Copy out the stretch of records from the line that contains "Click Cancel in the Select Features dialog" through the line that contains "point(162,122)", requests included. Multiply every number in the answers (the coordinates and any viewport size an answer gives) by 1.4 and round to whole numbers, with halves going up.

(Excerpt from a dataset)

[Start]

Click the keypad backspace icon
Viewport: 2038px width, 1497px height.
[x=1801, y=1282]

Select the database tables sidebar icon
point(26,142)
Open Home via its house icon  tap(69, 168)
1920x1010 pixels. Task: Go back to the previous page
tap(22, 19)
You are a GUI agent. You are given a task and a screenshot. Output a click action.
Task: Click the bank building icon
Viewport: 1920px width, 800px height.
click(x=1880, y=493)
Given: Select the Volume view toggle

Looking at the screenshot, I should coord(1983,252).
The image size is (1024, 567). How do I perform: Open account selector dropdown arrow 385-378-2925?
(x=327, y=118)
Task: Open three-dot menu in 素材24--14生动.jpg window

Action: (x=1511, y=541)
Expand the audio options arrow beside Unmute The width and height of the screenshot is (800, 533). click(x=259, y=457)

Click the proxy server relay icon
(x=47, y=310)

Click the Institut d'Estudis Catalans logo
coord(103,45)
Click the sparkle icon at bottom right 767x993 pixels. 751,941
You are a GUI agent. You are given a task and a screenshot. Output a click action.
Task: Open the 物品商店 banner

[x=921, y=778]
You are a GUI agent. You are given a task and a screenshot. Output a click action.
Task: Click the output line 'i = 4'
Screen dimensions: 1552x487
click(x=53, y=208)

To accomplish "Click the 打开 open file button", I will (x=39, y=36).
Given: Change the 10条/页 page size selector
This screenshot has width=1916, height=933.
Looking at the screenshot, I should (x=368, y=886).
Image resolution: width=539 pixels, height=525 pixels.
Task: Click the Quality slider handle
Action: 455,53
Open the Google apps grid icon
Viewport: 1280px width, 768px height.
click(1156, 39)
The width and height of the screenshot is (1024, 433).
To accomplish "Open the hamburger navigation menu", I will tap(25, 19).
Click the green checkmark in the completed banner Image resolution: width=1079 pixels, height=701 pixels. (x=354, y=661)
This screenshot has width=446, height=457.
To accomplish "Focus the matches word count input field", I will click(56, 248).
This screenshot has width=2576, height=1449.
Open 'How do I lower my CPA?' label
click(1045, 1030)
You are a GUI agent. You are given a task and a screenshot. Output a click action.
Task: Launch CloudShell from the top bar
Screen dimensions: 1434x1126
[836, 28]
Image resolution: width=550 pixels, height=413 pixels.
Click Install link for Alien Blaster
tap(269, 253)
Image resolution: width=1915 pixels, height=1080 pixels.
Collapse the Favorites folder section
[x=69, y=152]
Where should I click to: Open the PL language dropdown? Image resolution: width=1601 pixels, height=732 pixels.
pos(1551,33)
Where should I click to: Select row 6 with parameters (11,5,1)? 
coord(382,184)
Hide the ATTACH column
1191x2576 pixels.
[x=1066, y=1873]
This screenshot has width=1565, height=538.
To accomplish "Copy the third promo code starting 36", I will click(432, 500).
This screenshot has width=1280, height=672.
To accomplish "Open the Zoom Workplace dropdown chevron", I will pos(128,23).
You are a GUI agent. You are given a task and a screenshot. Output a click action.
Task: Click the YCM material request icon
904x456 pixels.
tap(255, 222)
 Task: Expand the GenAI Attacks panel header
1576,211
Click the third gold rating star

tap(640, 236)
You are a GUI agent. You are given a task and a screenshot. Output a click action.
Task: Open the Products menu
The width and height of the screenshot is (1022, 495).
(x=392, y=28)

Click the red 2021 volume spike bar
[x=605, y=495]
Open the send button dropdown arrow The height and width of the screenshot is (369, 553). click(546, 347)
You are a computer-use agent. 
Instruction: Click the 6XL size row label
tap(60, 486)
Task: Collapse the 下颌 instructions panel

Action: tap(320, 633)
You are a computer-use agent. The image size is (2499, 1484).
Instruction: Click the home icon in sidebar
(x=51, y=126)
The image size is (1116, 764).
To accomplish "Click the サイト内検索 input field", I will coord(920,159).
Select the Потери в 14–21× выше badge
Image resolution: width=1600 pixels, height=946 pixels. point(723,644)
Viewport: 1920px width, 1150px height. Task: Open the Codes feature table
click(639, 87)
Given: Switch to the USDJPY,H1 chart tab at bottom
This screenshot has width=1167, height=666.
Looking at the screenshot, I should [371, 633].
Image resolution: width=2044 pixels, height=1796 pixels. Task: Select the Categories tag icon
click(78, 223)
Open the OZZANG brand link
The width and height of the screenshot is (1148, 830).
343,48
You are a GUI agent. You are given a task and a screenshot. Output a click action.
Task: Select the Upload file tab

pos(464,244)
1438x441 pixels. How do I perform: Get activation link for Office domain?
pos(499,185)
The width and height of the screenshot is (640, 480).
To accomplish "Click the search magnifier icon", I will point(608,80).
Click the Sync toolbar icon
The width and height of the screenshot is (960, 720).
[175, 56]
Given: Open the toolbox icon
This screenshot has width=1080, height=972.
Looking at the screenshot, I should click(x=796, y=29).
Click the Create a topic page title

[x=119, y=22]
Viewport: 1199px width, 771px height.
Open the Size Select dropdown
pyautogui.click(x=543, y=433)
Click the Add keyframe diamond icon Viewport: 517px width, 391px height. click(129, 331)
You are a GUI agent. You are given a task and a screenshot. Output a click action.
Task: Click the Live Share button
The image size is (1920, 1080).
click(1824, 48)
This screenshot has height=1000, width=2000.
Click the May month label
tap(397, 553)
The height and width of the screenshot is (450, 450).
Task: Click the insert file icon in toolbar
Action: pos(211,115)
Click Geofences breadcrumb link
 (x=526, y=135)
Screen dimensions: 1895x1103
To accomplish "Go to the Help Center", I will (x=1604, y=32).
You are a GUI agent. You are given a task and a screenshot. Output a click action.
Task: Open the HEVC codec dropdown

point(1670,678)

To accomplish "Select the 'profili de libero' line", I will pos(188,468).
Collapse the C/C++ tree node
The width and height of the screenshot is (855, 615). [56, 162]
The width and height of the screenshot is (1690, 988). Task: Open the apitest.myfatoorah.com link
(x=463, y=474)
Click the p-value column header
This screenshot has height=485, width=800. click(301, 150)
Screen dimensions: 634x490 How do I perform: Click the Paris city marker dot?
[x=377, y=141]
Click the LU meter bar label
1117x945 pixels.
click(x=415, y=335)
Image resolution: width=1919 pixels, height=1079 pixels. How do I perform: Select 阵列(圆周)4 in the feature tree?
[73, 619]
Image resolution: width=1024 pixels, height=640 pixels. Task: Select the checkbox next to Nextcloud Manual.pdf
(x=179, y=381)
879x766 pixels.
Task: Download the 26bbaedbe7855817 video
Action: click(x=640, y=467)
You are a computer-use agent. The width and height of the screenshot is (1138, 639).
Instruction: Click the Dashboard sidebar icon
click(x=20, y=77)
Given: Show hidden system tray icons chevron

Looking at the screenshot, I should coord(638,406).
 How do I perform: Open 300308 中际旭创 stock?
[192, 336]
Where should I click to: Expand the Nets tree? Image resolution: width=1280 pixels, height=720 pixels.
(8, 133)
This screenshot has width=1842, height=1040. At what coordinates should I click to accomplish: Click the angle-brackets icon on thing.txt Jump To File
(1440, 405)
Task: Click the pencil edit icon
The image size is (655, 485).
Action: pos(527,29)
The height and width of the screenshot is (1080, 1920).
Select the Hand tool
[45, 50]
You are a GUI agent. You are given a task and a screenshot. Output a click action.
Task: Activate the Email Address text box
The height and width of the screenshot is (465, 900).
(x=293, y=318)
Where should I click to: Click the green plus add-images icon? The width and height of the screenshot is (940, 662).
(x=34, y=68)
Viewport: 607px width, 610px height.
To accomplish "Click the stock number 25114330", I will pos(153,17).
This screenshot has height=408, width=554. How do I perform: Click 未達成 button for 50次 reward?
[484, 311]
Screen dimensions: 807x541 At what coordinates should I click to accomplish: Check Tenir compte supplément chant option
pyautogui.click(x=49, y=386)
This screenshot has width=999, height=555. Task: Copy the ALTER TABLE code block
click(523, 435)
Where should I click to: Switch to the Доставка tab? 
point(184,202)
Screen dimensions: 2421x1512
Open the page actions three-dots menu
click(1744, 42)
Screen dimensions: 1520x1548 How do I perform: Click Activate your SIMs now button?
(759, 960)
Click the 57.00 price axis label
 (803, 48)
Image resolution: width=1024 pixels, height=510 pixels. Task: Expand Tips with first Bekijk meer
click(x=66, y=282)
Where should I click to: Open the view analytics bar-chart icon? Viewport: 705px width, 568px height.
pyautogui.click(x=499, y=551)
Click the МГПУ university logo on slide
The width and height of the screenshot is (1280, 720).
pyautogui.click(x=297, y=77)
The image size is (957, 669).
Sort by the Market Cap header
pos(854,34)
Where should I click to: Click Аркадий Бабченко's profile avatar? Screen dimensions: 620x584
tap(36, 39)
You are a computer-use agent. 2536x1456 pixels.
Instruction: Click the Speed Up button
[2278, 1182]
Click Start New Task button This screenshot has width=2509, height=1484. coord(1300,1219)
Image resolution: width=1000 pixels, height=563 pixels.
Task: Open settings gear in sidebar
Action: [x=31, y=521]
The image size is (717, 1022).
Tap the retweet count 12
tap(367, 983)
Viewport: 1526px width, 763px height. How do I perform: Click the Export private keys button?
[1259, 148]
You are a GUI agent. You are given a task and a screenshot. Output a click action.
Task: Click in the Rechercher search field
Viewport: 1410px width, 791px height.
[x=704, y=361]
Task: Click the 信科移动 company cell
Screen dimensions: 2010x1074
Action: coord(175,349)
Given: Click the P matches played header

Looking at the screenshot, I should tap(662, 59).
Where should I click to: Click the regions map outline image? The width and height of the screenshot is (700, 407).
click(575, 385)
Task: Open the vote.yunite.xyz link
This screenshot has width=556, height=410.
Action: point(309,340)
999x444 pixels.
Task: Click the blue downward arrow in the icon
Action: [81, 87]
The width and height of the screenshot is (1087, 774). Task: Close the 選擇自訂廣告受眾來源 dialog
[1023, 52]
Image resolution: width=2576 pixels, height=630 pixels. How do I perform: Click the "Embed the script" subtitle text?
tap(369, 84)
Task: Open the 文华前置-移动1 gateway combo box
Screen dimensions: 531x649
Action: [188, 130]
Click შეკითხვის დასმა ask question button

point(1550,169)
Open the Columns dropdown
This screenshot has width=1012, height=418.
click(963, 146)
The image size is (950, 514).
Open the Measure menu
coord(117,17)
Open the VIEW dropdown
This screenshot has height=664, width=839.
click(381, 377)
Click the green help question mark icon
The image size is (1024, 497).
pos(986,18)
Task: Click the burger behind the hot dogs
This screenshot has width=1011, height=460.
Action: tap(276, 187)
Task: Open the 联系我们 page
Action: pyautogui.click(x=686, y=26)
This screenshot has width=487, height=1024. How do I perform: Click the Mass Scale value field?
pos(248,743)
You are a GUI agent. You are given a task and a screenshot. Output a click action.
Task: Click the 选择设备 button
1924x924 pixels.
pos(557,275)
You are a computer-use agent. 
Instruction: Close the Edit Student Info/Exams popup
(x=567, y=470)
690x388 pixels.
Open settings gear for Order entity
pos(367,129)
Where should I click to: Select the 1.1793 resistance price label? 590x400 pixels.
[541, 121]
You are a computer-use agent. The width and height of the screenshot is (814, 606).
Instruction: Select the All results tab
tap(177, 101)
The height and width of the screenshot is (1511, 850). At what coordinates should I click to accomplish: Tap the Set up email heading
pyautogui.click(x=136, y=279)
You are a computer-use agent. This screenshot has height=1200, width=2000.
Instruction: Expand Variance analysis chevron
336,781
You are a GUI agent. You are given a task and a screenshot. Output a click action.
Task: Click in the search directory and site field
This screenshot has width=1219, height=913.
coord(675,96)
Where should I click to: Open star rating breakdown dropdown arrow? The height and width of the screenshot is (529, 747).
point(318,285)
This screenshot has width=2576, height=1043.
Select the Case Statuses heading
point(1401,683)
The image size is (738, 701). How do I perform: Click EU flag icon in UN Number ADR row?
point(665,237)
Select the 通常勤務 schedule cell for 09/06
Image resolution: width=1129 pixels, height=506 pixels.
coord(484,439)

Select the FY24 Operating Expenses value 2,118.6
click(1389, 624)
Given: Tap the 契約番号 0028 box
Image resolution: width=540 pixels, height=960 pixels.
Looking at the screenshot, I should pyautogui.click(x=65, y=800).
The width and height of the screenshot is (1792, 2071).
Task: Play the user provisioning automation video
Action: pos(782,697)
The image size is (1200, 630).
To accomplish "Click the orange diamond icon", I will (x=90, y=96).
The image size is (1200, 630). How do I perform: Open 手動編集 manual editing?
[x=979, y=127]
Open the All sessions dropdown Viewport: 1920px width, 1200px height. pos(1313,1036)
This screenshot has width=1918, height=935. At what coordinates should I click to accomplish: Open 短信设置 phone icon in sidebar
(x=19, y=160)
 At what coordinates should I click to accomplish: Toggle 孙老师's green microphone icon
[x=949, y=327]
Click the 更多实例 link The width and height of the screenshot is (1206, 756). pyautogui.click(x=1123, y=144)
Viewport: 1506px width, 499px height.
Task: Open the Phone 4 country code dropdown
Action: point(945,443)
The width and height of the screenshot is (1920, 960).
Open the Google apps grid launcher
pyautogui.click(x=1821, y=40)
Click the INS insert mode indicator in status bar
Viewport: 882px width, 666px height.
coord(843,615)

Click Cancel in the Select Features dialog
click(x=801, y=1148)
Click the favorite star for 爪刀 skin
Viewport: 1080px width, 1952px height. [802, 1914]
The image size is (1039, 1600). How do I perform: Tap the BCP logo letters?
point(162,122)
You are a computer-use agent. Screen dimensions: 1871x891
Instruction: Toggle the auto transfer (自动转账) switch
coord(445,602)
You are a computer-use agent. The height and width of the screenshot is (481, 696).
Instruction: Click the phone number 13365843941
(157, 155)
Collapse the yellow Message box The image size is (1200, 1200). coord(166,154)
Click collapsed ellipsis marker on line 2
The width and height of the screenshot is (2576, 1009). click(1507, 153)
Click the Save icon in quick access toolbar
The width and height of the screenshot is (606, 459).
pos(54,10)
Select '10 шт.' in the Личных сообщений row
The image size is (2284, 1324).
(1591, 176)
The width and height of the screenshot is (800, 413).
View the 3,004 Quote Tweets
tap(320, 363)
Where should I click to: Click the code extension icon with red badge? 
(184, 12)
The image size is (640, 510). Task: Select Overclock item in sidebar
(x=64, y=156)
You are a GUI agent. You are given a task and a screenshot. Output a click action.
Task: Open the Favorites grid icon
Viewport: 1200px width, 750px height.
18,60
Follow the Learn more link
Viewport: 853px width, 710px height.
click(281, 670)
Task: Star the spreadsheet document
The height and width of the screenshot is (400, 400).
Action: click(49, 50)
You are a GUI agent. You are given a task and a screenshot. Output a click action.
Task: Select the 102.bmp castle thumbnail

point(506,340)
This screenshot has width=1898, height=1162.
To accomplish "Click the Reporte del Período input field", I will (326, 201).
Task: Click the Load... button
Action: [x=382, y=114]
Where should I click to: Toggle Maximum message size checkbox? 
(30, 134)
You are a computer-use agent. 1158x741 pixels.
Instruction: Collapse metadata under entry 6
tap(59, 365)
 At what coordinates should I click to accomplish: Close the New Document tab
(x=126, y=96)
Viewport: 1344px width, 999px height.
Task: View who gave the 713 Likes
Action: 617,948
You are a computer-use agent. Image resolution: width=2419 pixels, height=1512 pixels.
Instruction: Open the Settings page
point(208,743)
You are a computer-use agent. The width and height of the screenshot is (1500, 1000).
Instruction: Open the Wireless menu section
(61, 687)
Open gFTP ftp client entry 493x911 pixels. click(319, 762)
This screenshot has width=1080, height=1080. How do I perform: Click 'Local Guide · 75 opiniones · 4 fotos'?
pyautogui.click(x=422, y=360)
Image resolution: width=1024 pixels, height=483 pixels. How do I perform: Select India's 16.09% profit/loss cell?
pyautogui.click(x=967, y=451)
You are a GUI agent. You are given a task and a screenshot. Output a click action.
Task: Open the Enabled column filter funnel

[End]

__Correct output__:
Click Cancel in the Select Features dialog
click(x=1121, y=1607)
Click the favorite star for 爪刀 skin
Viewport: 1512px width, 2733px height. [1123, 2680]
The image size is (1039, 1600). How do I perform: Tap the BCP logo letters?
point(227,171)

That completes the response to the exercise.